Le président : Jacques DELIEUTRAZ

Indication des voies de recours :

Conformément aux art. 78 ss de la loi fédérale sur le Tribunal fédéral du 17 juin 2005 (LTF; RS 173.110), le présent arrêt peut être porté dans les trente jours qui suivent sa notification avec expédition complète (art. 100 al. 1 LTF), par-devant le Tribunal fédéral (1000 Lausanne 14), par la voie du recours en matière pénale, sous la réserve qui suit.

Dans la mesure où il a trait à l'indemnité de l'avocat désigné d'office ou du conseil juridique gratuit pour la procédure d'appel, et conformément aux art. 135 al. 3 let. b CPP et 37 al. 1 de la loi fédérale sur l'organisation des autorités pénales de la Confédération du 19 mars 2010 (LOAP; RS 173.71), le présent arrêt peut être porté dans les dix jours qui suivent sa notification avec expédition complète (art. 39 al. 1 LOAP, art. 396 al. 1 CPP) par-devant la Cour des plaintes du Tribunal pénal fédéral (6501 Bellinzone).
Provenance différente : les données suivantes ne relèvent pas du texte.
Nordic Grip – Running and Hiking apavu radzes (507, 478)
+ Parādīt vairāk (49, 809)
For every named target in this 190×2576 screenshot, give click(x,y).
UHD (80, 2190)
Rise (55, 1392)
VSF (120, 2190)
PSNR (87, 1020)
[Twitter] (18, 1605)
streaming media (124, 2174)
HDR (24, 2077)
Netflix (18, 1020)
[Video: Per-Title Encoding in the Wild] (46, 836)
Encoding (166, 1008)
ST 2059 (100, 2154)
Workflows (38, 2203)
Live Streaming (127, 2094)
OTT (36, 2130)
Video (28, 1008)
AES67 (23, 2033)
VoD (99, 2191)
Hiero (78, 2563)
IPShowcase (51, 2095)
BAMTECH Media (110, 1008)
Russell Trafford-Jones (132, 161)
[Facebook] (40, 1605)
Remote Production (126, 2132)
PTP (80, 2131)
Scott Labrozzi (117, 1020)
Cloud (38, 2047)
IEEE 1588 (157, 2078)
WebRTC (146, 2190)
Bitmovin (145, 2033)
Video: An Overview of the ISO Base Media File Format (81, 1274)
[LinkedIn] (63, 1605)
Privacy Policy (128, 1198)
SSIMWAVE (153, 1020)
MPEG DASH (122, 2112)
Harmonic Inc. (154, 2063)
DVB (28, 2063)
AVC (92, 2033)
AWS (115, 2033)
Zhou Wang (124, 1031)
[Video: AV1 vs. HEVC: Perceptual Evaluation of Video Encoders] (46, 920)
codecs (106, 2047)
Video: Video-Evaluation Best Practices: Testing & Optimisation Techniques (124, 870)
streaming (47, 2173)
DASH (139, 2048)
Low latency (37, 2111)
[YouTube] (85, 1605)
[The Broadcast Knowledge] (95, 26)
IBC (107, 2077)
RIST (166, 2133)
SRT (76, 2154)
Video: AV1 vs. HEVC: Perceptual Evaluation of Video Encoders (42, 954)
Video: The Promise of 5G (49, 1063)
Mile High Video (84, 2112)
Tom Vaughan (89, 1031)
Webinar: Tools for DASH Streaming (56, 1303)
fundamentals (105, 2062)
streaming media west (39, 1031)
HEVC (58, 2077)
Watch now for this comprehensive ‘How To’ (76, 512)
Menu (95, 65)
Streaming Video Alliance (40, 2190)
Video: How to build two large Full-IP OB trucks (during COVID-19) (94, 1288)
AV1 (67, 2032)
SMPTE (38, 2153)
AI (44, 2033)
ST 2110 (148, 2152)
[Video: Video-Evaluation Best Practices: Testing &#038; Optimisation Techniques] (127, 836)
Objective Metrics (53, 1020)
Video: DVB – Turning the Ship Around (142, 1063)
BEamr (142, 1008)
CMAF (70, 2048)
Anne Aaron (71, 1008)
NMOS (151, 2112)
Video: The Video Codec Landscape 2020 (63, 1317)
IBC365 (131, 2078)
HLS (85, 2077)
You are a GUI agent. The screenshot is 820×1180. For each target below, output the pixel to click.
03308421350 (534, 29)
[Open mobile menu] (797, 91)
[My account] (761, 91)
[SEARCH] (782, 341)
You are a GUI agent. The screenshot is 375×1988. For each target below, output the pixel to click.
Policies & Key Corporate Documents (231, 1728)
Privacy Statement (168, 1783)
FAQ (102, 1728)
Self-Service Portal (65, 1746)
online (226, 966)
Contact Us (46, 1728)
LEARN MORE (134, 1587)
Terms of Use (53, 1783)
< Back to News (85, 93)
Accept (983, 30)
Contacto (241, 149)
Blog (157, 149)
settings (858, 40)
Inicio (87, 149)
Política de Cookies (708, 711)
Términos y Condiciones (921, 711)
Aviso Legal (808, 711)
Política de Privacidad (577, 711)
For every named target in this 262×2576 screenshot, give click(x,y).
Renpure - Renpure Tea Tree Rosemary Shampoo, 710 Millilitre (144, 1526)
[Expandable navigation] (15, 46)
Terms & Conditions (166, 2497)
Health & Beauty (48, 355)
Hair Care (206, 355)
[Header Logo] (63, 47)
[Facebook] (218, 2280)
- 35/35 - P/13421/2013 P/13421/2013 ÉTAT DE FRAIS AARP/246/2016

COUR DE JUSTICE

Selon le règlement du 22 décembre 2010 fixant le tarif des frais et dépens en matière pénale (E 4 10.03).

Total des frais de procédure du Tribunal correctionnel :

Frais de 1ère instance à la charge de A______. CHF 6'716.15

Bordereau de frais de la Chambre pénale d'appel et de révision

Délivrance de copies et photocopies (let. a, b et c) CHF 0.00 Mandats de comparution, avis d'audience et divers (let. i) CHF 1'980.00 Procès-verbal (let. f) CHF 90.00 État de frais CHF 80.00 Émolument de décision CHF 5'000.00 Total des frais de la procédure d'appel : CHF 7'150.00

Condamne A______ aux deux tiers des frais de la procédure d'appel, laisse le solde à la charge de l'Etat.